• [Exercise details] Write out the data word for word, beginning with its first line and ending with the line that contains "pos(154,240)", both included.

(Dataset rows)
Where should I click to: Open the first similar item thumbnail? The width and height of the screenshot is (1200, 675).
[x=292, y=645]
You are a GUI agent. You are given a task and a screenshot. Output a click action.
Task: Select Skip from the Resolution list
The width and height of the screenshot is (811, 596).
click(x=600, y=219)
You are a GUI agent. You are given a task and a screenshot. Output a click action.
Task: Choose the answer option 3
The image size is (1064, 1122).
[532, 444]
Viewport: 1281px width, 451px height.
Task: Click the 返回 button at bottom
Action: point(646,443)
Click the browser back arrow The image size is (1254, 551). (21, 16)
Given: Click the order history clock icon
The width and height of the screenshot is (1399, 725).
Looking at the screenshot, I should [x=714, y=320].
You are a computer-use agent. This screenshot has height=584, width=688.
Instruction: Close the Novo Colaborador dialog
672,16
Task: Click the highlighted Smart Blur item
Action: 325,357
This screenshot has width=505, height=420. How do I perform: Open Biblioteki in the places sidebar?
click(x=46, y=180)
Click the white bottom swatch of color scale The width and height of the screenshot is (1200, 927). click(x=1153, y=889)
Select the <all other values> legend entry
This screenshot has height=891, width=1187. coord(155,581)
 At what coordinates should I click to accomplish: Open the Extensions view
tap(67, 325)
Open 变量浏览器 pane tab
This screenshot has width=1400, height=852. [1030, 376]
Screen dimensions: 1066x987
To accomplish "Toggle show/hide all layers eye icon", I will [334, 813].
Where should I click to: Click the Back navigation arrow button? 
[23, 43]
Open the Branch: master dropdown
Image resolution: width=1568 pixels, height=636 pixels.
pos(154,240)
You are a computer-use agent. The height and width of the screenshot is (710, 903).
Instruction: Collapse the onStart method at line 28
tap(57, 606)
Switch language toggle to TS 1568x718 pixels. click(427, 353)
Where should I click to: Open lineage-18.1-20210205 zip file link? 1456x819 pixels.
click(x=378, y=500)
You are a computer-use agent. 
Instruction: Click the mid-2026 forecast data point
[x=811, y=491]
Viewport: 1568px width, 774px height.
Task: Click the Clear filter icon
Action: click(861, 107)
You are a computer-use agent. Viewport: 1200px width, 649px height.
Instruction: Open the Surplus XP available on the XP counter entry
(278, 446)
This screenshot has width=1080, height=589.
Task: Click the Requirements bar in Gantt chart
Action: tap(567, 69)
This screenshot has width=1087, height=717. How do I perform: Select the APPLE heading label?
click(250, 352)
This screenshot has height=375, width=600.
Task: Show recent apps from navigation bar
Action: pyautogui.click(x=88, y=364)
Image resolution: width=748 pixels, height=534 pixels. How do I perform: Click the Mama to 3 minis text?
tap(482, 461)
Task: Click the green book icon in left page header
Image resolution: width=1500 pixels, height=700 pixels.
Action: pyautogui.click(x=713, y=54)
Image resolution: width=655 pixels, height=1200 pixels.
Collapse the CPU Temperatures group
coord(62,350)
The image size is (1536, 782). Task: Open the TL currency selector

• [Exercise answer]
Where should I click to: Open the first similar item thumbnail? The width and height of the screenshot is (1200, 675).
[x=292, y=645]
You are a GUI agent. You are given a task and a screenshot. Output a click action.
Task: Select Skip from the Resolution list
The width and height of the screenshot is (811, 596).
click(x=600, y=219)
You are a GUI agent. You are given a task and a screenshot. Output a click action.
Task: Choose the answer option 3
The image size is (1064, 1122).
[532, 444]
Viewport: 1281px width, 451px height.
Task: Click the 返回 button at bottom
Action: point(646,443)
Click the browser back arrow The image size is (1254, 551). (21, 16)
Given: Click the order history clock icon
The width and height of the screenshot is (1399, 725).
Looking at the screenshot, I should [x=714, y=320].
You are a computer-use agent. This screenshot has height=584, width=688.
Instruction: Close the Novo Colaborador dialog
672,16
Task: Click the highlighted Smart Blur item
Action: 325,357
This screenshot has width=505, height=420. How do I perform: Open Biblioteki in the places sidebar?
click(x=46, y=180)
Click the white bottom swatch of color scale The width and height of the screenshot is (1200, 927). click(x=1153, y=889)
Select the <all other values> legend entry
This screenshot has height=891, width=1187. coord(155,581)
 At what coordinates should I click to accomplish: Open the Extensions view
tap(67, 325)
Open 变量浏览器 pane tab
This screenshot has width=1400, height=852. [1030, 376]
Screen dimensions: 1066x987
To accomplish "Toggle show/hide all layers eye icon", I will [334, 813].
Where should I click to: Click the Back navigation arrow button? 
[23, 43]
Open the Branch: master dropdown
Image resolution: width=1568 pixels, height=636 pixels.
pos(154,240)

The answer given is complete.